Additionally, EPA stated it is conducting a screening-level approach to assess potential risks from the air and water pathways for several of the first 10 risk evaluation chemicals, including TCE. The goal of the screening approach is to evaluate the surface water, drinking water, and ambient air pathways for TCE that were excluded from the 2020 risk evaluation and to determine if there are risks that were unaccounted for in that risk evaluation. EPA expects to describe its findings regarding the chemical-specific application of this screening-level approach in its proposed risk management rule for TCE.

Hearing Announced on EPA’s Intent to Cancel Chlorpyrifos Pesticide Registrations

On June 21, 2023, EPA announced that a public hearing will be held in response to objections and hearing requests following EPA’s issuance of a Notice of Intent to Cancel (“NOIC”) pesticide registrations for three products containing chlorpyrifos.
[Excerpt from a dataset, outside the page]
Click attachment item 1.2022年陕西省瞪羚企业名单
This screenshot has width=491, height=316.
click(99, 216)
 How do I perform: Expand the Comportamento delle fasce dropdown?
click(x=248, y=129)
The hearing will begin at 9 a.m. on January 8, 2024, and will continue as necessary through January 11, 2024.

The objections and hearing requests following the NOIC came from a collection of grower groups and a producer of chlorpyrifos products. The petitioners are currently challenging EPA’s 2021 final rule, which revoked all tolerances for chlorpyrifos, in the Eighth Circuit case Red River Valley Sugarbeet Growers Association et al. v. Regan. The petitioners argue that EPA should stay or withdraw the NOIC until the pending case is decided.
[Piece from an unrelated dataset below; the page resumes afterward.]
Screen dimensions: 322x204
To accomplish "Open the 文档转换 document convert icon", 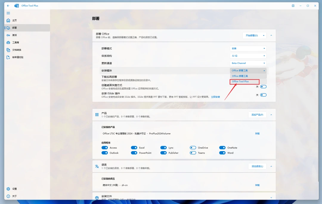I will [x=8, y=50].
EPA’s NOIC was the result of over a decade of efforts to ban chlorpyrifos use. In 2007, two non-profit organizations filed a petition requesting that EPA revoke all tolerances and cancel all registrations for chlorpyrifos, pointing to studies showing neurotoxic, developmental, endocrinal, and carcinogenic effects in humans and animals as a result of exposure. EPA did not take final action on the petition until it denied the petition in 2017, concluding that the science behind the effects of exposure remained unresolved.  In 2021, the Ninth Circuit vacated EPA’s decision in League of United Latin Am. Citizens v. Regan. The court held that EPA had abdicated its statutory duty under the Federal Food, Drug, and Cosmetic Act by failing to update the tolerances for chlorpyrifos despite its inability to conclude, to the statutory standard of reasonable certainty, that present tolerances caused no harm. The court ordered EPA to grant the 2007 petition and modify or revoke the tolerances accordingly. EPA opted to revoke all tolerances in the final rule.
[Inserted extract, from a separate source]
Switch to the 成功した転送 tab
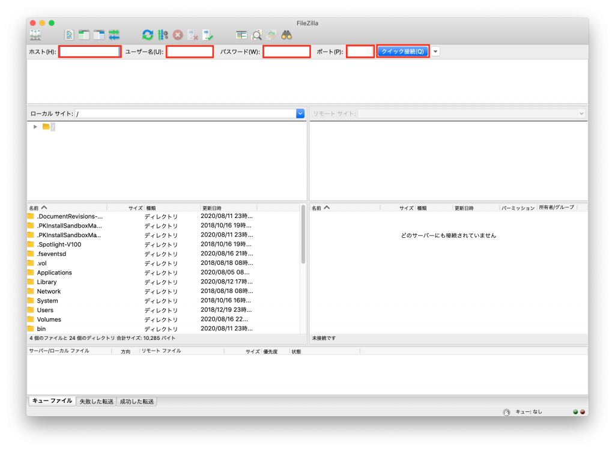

In the ongoing case, Red River Valley Sugarbeet Growers Association et al. v. Regan, the grower groups and the chlorpyrifos producer argue that the final rule was arbitrary and capricious due to EPA’s disregard for safe chlorpyrifos uses. The petitioners observe that shortly before the final rule was published, EPA completed a human health assessment that found that chlorpyrifos use on eleven crops in select regions was safe. By refusing to act on its own evidence, the petitioners assert that EPA disregarded its statutory mandate to review the safety of tolerances using current science.

According to EPA, chlorpyrifos was registered for use in the U.S. beginning in 1965. At the time of the final rule, chlorpyrifos was registered for use on fruit and nut trees, many types of fruits and vegetables, and grain crops.